儀器化 Sprintboot 應用程序¶

原文:Spring Boot 使用 Micrometer 集成 Prometheus 监控 Java 应用性能

原文:Monitoring and Profiling Your Spring Boot Application

可觀測性 - Metrics¶

日誌、指標和鏈路追踪通常被稱為可觀察性的三大支柱。雖然可以訪問日誌、指標和跟踪並不一定會使系統更易於觀察，但這些都是強大的工具，如果理解得當，可以釋放構建更好系統的能力。

本教程主要著眼於如何儀器化 Sprintboot 應用程序，然後將應用程式內部的狀態使用指標曝露出來。

本教程主要使用了下列的專案作為基底然後開始相關的編修來結構化應用程式日誌(Logging)。請先下載下列的專案源碼再 Step-by-Step 跟隨本教程的相關步驟。

Micrometer 函式庫說明¶

Micrometer 為 Java 平台上的性能數據收集提供了一個通用的 API，它提供了多種度量指標類型（Timers、Guauges、Counters等），同時支持接入不同的監控系統，例如 Influxdb、Graphite、Prometheus 等。我們可以通過 Micrometer 收集 Java 性能數據，配合 Prometheus 監控系統實時獲取數據，並最終在 Grafana 上展示出來，從而很容易實現應用的監控。

Micrometer 中有兩個最核心的概念，分別是計量器（Meter）和計量器註冊表（MeterRegistry）。計量器用來收集不同類型的性能指標信息，Micrometer 提供瞭如下幾種不同類型的計量器：

計數器 (Counter): 表示收集的數據是按照某個趨勢（增加／減少）一直變化的，也是最常用的一種計量器，例如接口請求總數、請求錯誤總數、隊列數量變化等。
計量儀 (Gauge): 表示蒐集的瞬時的數據，可以任意變化的，例如常用的 CPU Load、Mem 使用量、Network 使用量、實時在線人數統計等，
計時器 (Timer): 用來記錄事件的持續時間，這個用的比較少。
分佈概要 (Distribution summary): 用來記錄事件的分佈情況，表示一段時間範圍內對數據進行採樣，可以用於統計網絡請求平均延遲、請求延遲佔比等。

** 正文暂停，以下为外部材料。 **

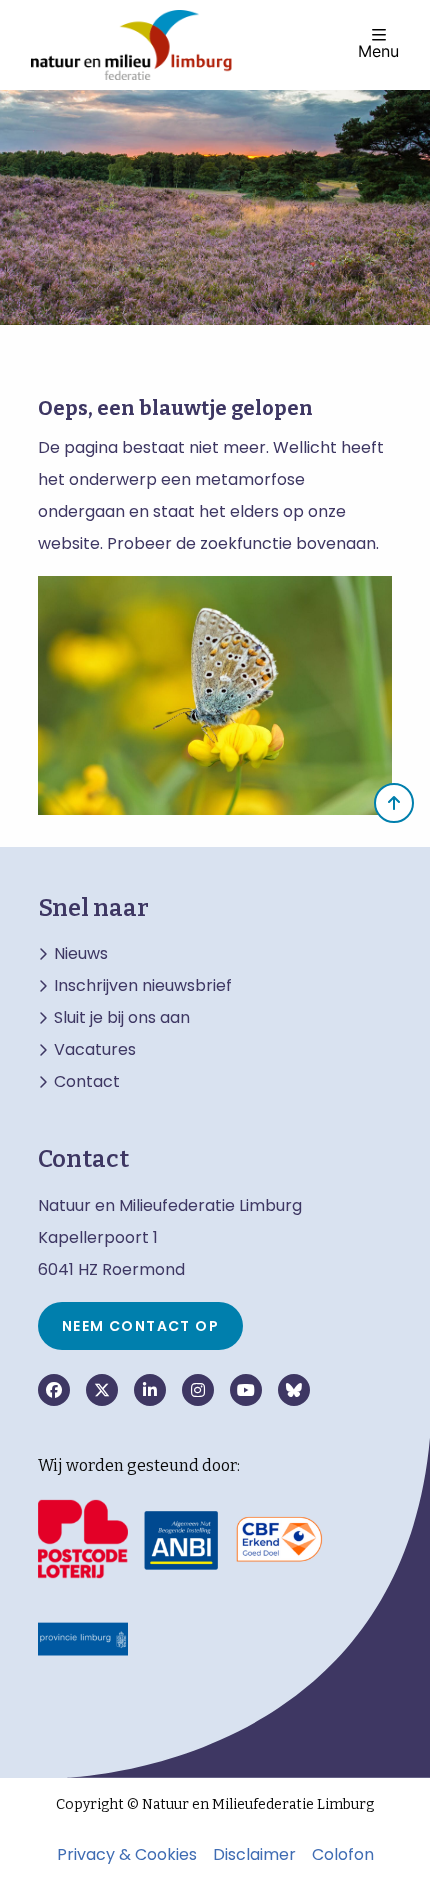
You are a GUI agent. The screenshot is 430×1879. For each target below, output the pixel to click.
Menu (378, 50)
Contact (87, 1082)
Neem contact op (140, 1326)
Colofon (343, 1855)
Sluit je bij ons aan (122, 1018)
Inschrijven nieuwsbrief (143, 986)
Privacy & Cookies (127, 1855)
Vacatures (95, 1050)
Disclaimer (254, 1855)
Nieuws (81, 954)
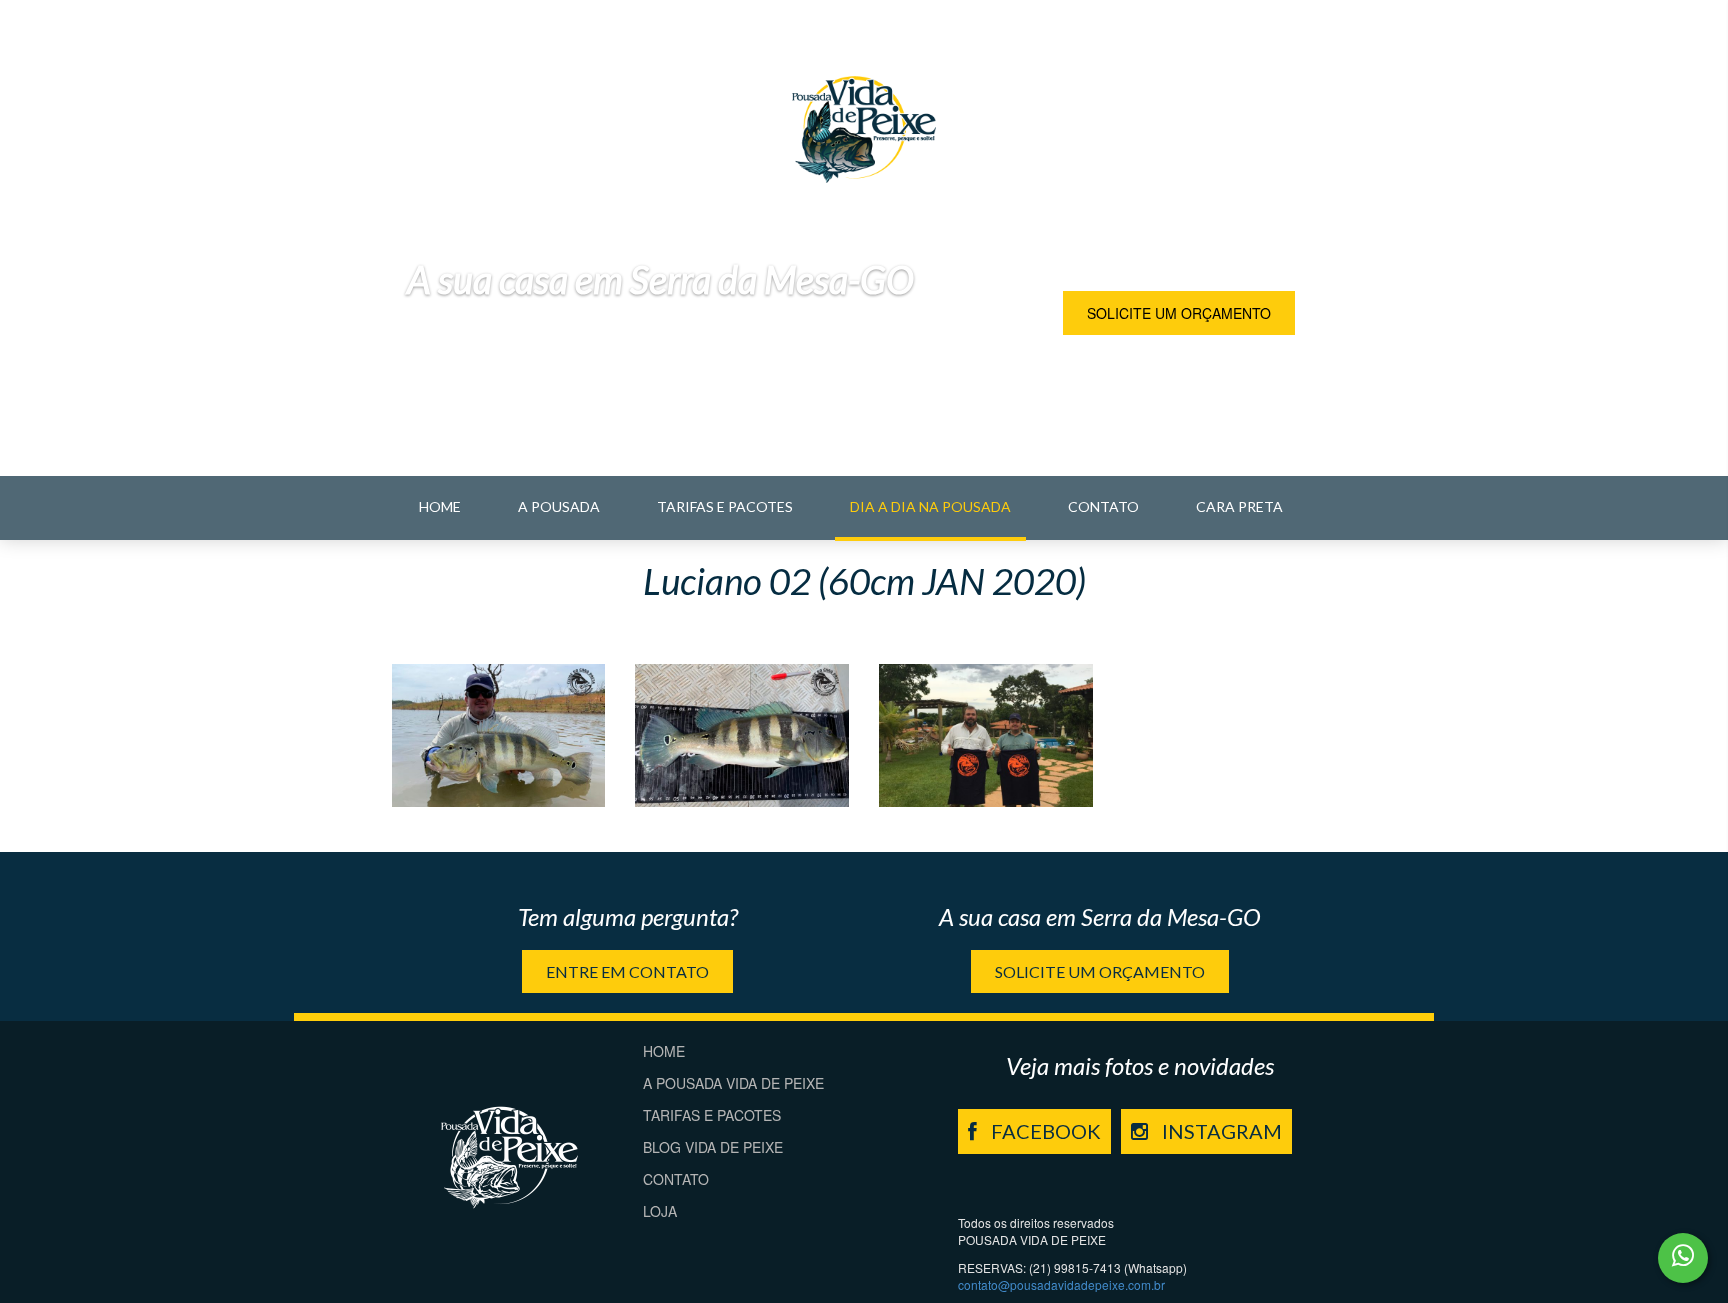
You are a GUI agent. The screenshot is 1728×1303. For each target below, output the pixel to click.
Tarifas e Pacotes (725, 506)
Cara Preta (1239, 506)
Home (440, 506)
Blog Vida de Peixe (713, 1147)
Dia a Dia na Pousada (930, 506)
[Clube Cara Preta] (499, 735)
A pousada (559, 506)
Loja (660, 1211)
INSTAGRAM (1220, 1131)
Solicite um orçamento (1179, 313)
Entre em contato (627, 971)
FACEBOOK (1044, 1131)
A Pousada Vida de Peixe (733, 1083)
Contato (1103, 506)
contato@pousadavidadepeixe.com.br (1061, 1284)
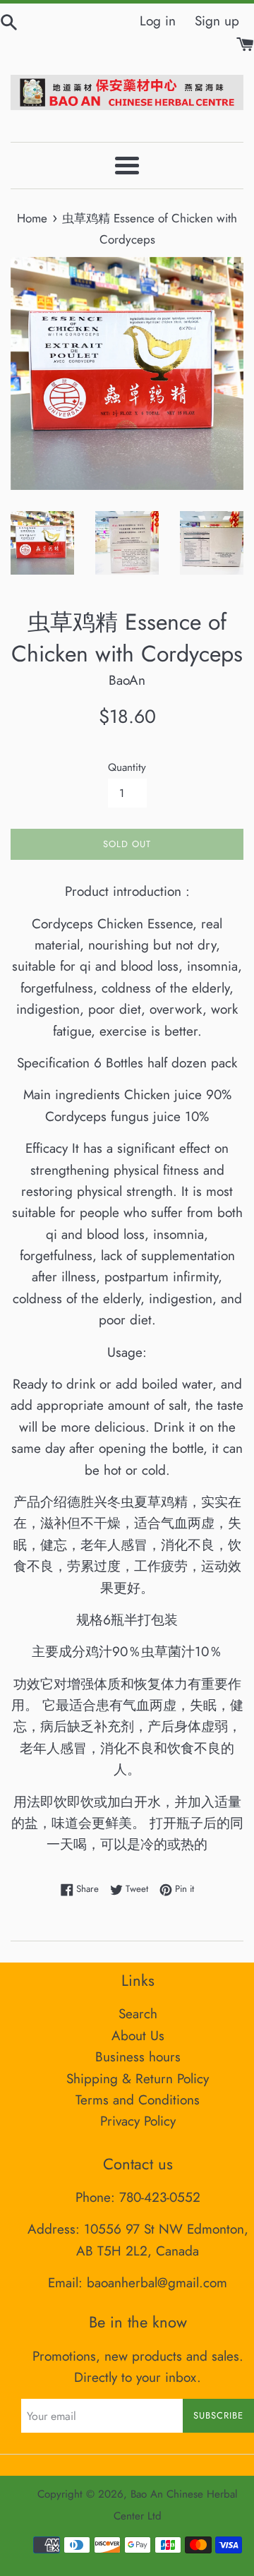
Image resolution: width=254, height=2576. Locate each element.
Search (138, 2013)
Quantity (127, 767)
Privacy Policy (138, 2121)
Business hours (138, 2056)
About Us (137, 2035)
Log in (158, 20)
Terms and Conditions (137, 2099)
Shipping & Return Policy (137, 2078)
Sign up (217, 20)
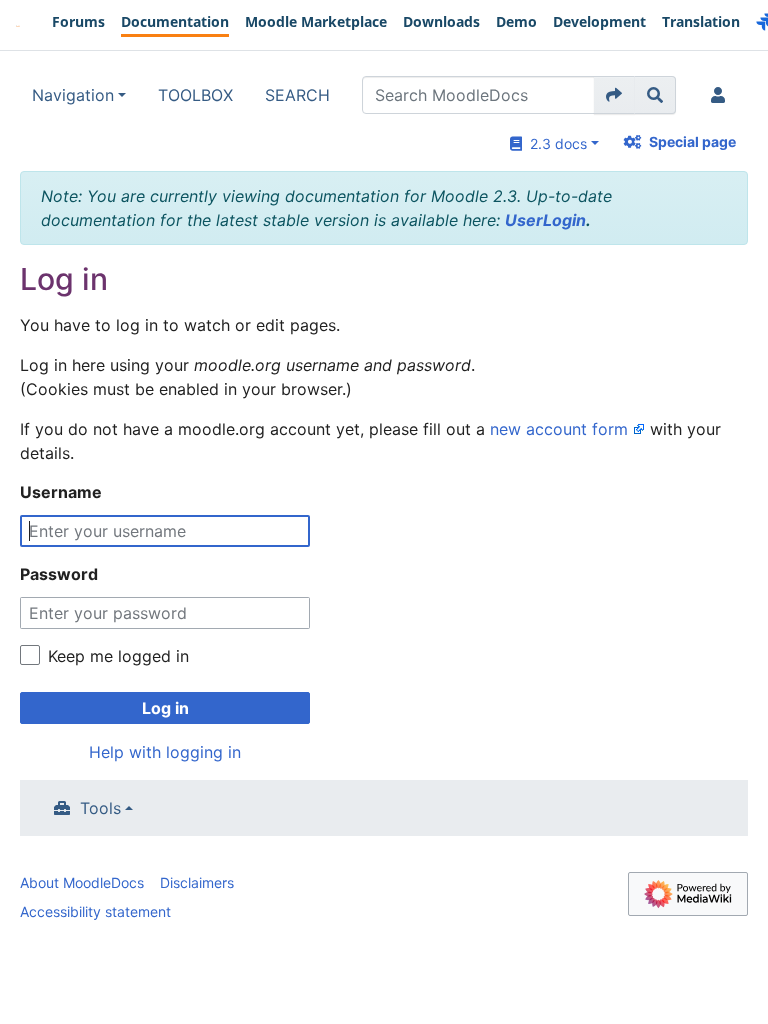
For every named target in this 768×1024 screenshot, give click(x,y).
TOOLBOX (195, 95)
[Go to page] (614, 95)
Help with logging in (165, 752)
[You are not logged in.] (722, 95)
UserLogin (545, 220)
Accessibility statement (95, 911)
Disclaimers (197, 882)
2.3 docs (554, 143)
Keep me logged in (118, 656)
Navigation (73, 95)
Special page (692, 141)
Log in (165, 708)
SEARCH (297, 95)
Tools (100, 808)
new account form (559, 429)
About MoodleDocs (82, 882)
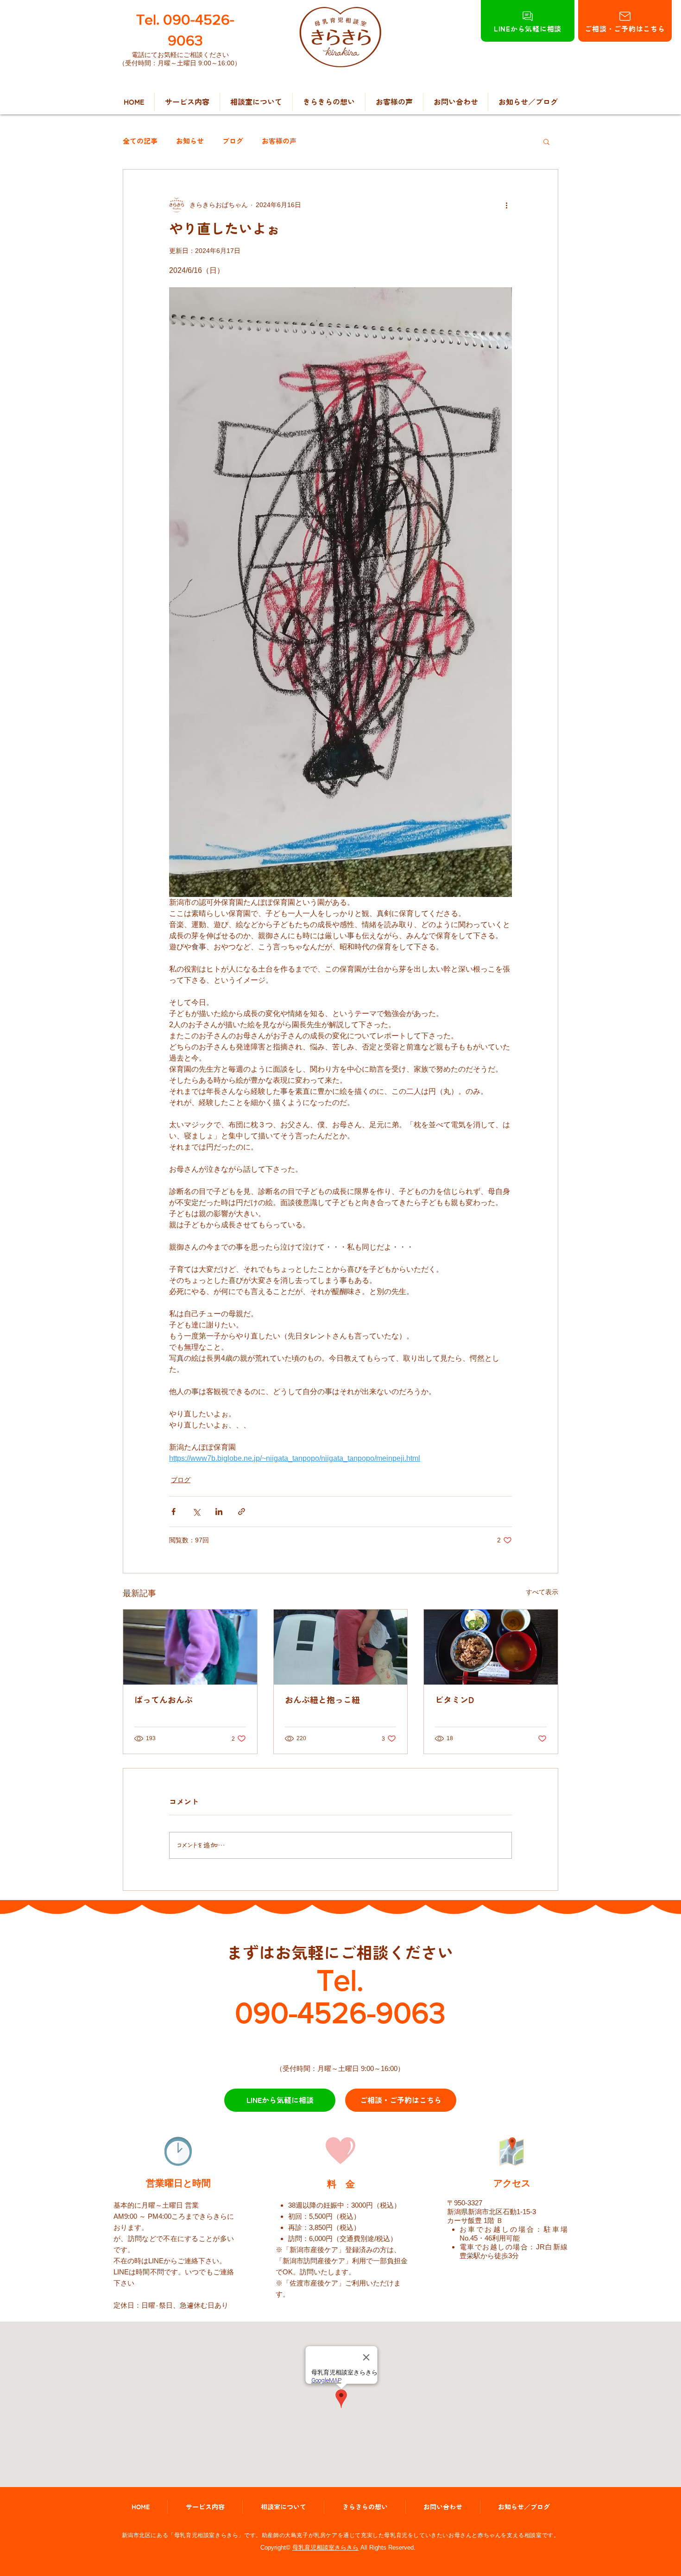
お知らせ (190, 141)
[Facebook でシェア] (173, 1511)
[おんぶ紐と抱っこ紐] (341, 1647)
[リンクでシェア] (241, 1511)
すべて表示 (542, 1592)
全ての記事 (140, 141)
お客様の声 (279, 141)
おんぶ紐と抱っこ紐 (322, 1700)
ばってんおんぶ (163, 1700)
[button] (546, 141)
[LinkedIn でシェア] (218, 1511)
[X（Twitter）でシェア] (196, 1511)
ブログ (232, 141)
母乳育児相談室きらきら (325, 2547)
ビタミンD (454, 1700)
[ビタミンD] (491, 1647)
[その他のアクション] (506, 204)
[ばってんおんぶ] (190, 1647)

這裡我重點說一下 DistributionSummary。

DistributionSummary¶

DistributionSummary 是用於跟踪事件的分佈情況，有多個指標組成：

count: 事件的個數，聚合指標，如響應的個數
sum: 綜合，聚合指標，如響應大小的綜合
histogram: 分佈，聚合指標，包含 le 標籤用於區分 bucket
- 例如 web.response.size.historgram {le=512} = 99, 表示響應大小不超過 512（Byte) 的響應個數是 99 個。
- 一般有多個 bucket，如 le=128，le=256，le=512，le=1024, le=+Inf 等。每個 bucket 為一條時間序列

引入函式庫¶

要讓 Micrometer 整合進 Sprintboot，我們只需下列兩個依賴項添加到我們的 pom.xml 中：

pom.xml

<?xml version="1.0" encoding="UTF-8"?>
<project xmlns="http://maven.apache.org/POM/4.0.0" xmlns:xsi="http://www.w3.org/2001/XMLSchema-instance"
    xsi:schemaLocation="http://maven.apache.org/POM/4.0.0 https://maven.apache.org/xsd/maven-4.0.0.xsd">
    <dependencies>
        ...
        ...
        <!-- actuator for monitoring  -->
        <dependency>
            <groupId>org.springframework.boot</groupId>
            <artifactId>spring-boot-starter-actuator</artifactId>
        </dependency>

        <!-- micrometer for metrics  -->
        <dependency>
            <groupId>io.micrometer</groupId>
            <artifactId>micrometer-registry-prometheus</artifactId>
            <version>1.10.0</version>
        </dependency>
    </dependencies>
    ...
    ...
</project>

這裡引入了 io.micrometer 的 micrometer-registry-prometheus 依賴以及 spring-boot-starter-actuator 依賴，因為該包對 Prometheus 進行了封裝，可以很方便的集成到 Spring Boot 工程中。

修改啟動配置¶

其次在 application.properties 中配置如下：

application.properties

# Enable prometheus exporter
management.metrics.export.prometheus.enabled=true

# Enable prometheus end point
management.endpoints.web.exposure.include=prometheus

# enable percentile-based histogram for http requests
management.metrics.distribution.percentiles-histogram.http.server.requests=true

# http SLA histogram buckets
management.metrics.distribution.sla.http.server.requests=100ms,150ms,250ms,500ms,1s

# enable quantile setup
management.metrics.distribution.percentiles.http.server.requests=0.5,0.9,0.95,0.99,0.999

# enable JVM metrics
management.metrics.enable.jvm=true

下面說明幾個比較關鍵的設定:

management.metrics.export.prometheus.enabled=true: 添加此行後，Micrometer 將開始累積有關應用程序的數據，並且可以通過訪問 actuator/prometheus 端點來查看此數據。
management.endpoints.web.exposure.include=prometheus: 即使啟動了上面的設定，我們也無法瀏覽 Prometheus 端點，因為默認情況下這是禁用的，因此我們需要配置來使用管理端點，將 prometheus 包含在列表中。
management.metrics.distribution.percentiles-histogram.http.server.requests=true: 啟動 Distribution summary 的計算。

測試專案執行¶

執行下列命令來運行應用程序：

如果您使用 Gradle，則可以使用 ./gradlew bootRun 運行應用程序。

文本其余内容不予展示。